Back in the days before the financial crisis, when the economy was assumed by many to be a settled subject and Britain’s then opposition party needed something else to talk about, the young Tory leadership latched on to Kids Company. That is the name of the now defunct charity that imploded earlier this year after consuming more than £40m of funds given to it by ministers. A lot of people had to work a lot of hours to give the government that money. It is then somewhat galling, as a taxpayer, to read the tales of multiple mismanagement and waste at an organisation that was supposed to be helping deprived children. The charity kept getting taxpayer funds for year after year because it had the Prime Minister’s seal of approval.

Chris Cook of the BBC had written a superb account of how it happened. The novelist Robert Harris, praising Cook’s article, said on Twitter that it reminded him of Trollope’s The Way We Live Now, a satire on the London elite of the 1870s. Kids Company and its founder, whose name I am not going to attempt to spell, and who has had enough publicity already, was in the right place at the right time, just when politicians wanted to prove their virtue with other people’s money.

But it is worth remembering the origins of this scandal and understanding that it is an example of reforming zeal gone wrong. The Cameroons such as Steve Hilton had an analysis that ran as follows: the state under Gordon Brown had got too big; the state was bad at innovation and cramped freedom; government needed to encourage other players – charities, the voluntary sector – to find new ways of delivering services.

At the same time, the UK was in the middle of a periodic moral panic about the country going to the dogs. Cameron even went so far as to say that Britain was broken.

It is easy to be cynical about Cameron’s motives, but I think he was entirely genuine in believing that a different approach was required and that British society is too atomised. Many of the poorest children are still let down, badly, despite the UK spending an enormous amount on welfare. This is what was behind his Big Society agenda.

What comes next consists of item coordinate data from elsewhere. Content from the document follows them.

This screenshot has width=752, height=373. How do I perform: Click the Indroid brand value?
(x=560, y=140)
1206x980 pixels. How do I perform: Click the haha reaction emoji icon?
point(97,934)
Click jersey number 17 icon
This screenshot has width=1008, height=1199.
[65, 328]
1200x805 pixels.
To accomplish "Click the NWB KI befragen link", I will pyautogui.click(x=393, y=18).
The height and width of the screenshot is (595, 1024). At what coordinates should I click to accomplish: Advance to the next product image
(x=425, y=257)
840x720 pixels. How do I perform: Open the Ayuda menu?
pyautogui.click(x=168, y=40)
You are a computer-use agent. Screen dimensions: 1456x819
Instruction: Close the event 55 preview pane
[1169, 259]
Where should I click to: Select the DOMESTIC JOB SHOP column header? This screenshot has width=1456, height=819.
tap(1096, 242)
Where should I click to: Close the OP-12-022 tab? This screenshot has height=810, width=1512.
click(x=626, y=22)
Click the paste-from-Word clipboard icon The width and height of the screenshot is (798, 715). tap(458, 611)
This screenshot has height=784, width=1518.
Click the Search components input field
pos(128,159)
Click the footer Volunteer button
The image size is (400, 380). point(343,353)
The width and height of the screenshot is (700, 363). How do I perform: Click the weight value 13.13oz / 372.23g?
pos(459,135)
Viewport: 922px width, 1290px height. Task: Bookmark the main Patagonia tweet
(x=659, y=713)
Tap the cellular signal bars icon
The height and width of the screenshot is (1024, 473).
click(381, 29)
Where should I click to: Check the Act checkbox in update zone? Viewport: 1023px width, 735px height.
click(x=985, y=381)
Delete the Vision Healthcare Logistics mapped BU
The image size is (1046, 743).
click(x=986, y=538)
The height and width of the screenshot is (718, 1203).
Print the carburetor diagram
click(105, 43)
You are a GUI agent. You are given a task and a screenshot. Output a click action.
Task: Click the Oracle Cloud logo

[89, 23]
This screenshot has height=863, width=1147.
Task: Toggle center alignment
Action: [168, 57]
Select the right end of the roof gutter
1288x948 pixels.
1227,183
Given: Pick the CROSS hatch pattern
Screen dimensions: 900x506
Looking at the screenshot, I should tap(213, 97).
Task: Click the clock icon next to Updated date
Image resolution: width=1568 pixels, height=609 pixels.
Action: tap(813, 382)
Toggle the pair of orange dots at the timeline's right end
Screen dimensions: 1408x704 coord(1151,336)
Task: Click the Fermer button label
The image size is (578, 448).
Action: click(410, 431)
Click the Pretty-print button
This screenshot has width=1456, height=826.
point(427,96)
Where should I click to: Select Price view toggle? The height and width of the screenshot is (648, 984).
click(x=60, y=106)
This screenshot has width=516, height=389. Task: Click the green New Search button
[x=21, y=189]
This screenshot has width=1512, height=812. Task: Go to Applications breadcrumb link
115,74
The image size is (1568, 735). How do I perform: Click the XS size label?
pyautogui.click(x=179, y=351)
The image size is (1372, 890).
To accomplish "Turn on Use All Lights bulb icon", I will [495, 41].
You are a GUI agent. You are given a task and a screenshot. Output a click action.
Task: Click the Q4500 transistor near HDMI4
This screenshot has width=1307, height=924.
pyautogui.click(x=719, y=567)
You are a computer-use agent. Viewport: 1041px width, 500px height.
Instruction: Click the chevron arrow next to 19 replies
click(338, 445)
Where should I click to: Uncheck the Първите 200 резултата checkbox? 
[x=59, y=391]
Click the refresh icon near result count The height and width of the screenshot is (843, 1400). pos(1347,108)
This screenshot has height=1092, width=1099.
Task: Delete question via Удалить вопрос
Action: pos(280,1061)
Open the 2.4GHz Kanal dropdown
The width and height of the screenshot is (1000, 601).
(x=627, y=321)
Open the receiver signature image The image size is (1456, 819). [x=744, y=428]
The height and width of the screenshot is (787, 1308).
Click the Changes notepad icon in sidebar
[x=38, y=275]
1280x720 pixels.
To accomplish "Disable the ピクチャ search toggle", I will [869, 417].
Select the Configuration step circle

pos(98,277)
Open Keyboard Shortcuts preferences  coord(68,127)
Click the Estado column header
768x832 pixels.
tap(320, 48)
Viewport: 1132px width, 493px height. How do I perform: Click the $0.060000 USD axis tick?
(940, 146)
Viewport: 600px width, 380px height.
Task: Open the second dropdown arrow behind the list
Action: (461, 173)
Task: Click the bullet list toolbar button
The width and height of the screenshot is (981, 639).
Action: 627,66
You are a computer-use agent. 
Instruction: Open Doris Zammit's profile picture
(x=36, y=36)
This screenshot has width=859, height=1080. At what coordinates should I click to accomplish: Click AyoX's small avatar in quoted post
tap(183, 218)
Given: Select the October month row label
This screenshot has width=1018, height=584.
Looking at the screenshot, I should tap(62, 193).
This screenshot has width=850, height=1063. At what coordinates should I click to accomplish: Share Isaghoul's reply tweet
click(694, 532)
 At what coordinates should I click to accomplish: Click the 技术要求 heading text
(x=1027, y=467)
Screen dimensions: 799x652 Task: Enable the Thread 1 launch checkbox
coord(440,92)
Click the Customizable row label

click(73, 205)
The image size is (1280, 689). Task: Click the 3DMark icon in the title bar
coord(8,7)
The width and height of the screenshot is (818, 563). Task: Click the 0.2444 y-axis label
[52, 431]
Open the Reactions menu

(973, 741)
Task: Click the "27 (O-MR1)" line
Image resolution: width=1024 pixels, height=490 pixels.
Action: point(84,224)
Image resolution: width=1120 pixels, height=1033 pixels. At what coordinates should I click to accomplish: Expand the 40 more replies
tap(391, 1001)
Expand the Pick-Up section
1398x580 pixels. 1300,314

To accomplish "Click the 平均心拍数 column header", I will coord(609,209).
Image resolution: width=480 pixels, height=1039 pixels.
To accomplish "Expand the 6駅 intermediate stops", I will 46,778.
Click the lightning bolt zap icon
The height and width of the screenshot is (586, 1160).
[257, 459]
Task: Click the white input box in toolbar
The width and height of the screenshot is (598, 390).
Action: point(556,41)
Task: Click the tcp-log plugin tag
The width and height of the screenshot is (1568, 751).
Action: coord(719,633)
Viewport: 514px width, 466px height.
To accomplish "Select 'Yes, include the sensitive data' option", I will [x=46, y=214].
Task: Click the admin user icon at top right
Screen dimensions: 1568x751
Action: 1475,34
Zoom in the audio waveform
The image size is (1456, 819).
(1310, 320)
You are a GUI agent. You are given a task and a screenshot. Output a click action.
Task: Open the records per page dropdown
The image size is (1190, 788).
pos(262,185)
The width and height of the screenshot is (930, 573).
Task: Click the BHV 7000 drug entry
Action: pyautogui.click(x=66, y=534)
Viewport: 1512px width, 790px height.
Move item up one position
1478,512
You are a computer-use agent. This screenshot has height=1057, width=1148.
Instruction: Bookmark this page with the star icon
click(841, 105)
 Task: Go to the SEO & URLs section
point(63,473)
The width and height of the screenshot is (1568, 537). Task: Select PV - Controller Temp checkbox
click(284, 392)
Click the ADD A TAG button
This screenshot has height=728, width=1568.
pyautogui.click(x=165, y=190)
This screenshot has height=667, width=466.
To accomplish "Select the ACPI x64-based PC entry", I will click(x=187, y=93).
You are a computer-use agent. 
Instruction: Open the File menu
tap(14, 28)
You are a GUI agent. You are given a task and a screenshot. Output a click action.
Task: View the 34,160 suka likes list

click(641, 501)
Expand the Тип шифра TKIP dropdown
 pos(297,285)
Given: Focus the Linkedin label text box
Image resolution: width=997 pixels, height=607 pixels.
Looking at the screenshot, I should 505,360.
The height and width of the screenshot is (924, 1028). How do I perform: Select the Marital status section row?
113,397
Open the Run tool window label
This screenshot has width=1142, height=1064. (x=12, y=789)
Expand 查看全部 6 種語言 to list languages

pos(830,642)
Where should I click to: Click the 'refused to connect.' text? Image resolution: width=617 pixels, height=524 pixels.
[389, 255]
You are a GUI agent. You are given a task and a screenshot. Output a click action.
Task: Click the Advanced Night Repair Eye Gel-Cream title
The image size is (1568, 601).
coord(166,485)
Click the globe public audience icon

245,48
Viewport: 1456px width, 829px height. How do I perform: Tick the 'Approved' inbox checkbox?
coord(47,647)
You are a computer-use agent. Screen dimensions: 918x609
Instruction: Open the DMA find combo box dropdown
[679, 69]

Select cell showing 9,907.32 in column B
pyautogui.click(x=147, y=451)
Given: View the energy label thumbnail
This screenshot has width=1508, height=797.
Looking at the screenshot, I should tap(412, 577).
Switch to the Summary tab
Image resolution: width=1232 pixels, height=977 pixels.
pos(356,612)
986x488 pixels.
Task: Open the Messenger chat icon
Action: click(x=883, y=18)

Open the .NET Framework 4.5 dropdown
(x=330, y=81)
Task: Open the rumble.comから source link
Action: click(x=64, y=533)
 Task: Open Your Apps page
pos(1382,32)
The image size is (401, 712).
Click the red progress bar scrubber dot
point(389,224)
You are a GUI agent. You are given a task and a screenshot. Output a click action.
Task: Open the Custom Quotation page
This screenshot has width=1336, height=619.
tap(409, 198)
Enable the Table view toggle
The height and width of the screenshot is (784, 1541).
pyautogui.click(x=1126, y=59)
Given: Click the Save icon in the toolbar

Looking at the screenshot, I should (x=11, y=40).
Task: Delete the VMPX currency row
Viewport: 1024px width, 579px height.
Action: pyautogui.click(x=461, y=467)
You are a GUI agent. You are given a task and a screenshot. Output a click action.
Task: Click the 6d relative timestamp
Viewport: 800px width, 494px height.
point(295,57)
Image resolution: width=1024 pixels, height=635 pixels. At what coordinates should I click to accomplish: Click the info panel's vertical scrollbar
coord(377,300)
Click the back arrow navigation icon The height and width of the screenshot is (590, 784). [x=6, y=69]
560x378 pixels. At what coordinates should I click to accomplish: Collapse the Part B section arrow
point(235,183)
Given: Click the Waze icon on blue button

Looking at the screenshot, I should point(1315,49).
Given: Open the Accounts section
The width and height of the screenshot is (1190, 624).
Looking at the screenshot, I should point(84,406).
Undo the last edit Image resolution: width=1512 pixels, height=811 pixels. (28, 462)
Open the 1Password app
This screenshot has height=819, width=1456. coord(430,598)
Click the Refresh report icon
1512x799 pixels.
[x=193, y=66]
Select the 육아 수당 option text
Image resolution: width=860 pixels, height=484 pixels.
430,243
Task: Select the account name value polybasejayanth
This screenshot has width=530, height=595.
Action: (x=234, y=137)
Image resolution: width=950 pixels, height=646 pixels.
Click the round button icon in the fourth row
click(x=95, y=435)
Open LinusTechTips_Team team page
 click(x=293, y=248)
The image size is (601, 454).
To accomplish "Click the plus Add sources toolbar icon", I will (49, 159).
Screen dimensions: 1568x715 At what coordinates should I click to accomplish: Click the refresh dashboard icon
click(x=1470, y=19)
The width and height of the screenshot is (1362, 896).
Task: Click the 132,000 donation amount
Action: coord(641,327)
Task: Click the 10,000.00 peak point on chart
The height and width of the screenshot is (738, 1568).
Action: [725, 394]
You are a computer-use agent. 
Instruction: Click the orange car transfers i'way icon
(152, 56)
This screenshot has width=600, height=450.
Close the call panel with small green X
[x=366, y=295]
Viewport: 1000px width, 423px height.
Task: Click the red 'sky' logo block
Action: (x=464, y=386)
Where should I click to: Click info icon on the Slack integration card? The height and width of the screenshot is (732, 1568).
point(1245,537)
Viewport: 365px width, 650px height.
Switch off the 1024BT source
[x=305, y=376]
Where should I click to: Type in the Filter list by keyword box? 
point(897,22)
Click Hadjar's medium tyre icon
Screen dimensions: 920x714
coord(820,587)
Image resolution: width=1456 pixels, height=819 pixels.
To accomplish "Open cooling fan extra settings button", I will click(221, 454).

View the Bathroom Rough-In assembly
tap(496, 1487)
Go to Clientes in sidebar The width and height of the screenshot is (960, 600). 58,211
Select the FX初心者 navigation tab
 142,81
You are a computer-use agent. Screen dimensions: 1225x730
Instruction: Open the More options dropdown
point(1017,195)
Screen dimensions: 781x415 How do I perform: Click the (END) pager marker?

It was not, as is commonly said, a bad idea that was pure public relations. It was an important idea appallingly badly sold, marketed and, it turns out in the case of Kids Company, implemented incompetently too.

Steve Moore, who was involved in the Big Society push, wrote the essential piece for CapX on the politics of this failure.

The affair illustrates something else that “compassionate Conservatives” and reformers, and those of us who urged them on in print, need to recognise.

Reformers are forever bemoaning the sluggish, inertia of public officials. They can’t innovate; they’re not groovy disruptors; they object when advisers and ministers want to try a new approach; they don’t work in “the real world” (whatever that is).

But good government, checks and balances and procedure matter. You can have too little of it, just as you can have too much. If proper procedure is bypassed in the name of endless disruption, to shock the system and make the politicians look cutting edge, basic questions about the use of public funds are not asked.

In this way, the civil service in Whitehall were barged out of the way on Kids Company, or in some cases they went along with it, it seems because the charity had favoured status in Number 10. Some officials tried to issue warnings, as did some ministers, and they were ignored.

But this would never have arisen if the government had stuck to the common sense position of not giving money to charity to make itself look good, and only purchasing services when appropriate. The government could have concentrated on encouraging big money Tory donors and others to fund Kids Company. It did do that, but it took the mad decision to join in the giving and to continue supplementing Kids Company with our cash. Lots of it.

The moral is that there would be no scandal in this case if ministers had remembered the simple truth that they should not be giving other people’s money – taxpayers money – to charity. It is not the government’s job.